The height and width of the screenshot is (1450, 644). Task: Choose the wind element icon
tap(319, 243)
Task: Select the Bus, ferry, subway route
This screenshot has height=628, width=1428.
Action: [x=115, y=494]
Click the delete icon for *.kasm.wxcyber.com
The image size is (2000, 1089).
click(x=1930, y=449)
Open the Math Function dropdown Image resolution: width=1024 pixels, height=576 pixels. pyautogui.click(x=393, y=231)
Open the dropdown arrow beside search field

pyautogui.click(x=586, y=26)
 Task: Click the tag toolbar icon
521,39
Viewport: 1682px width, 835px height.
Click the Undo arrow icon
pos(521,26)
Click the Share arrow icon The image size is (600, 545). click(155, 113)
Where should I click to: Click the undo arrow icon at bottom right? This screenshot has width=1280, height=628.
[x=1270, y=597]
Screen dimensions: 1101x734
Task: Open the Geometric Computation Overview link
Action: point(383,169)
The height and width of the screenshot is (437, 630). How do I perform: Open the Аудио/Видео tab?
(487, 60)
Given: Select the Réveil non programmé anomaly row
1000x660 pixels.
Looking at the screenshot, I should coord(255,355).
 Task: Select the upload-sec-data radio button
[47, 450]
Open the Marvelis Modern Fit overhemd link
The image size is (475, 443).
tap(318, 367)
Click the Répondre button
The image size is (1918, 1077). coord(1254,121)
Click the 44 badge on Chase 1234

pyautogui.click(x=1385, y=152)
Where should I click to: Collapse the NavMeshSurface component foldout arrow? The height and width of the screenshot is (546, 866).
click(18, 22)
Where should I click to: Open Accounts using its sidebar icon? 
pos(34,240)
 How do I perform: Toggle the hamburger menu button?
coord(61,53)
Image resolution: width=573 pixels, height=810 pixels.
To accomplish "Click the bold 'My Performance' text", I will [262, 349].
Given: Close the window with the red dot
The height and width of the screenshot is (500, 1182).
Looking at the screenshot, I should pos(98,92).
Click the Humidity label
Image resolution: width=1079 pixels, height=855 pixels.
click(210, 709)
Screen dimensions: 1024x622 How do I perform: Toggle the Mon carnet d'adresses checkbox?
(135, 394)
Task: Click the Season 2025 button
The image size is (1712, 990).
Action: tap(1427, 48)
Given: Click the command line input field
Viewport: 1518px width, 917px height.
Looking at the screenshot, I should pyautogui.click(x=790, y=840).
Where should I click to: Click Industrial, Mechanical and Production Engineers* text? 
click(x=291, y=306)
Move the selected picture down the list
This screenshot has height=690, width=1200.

○ ○ ○

Assignment: What lines in the data hold the word "Given"? Return them.

Written solution:
Given: Select the Réveil non programmé anomaly row
Given: Close the window with the red dot
Given: Click the command line input field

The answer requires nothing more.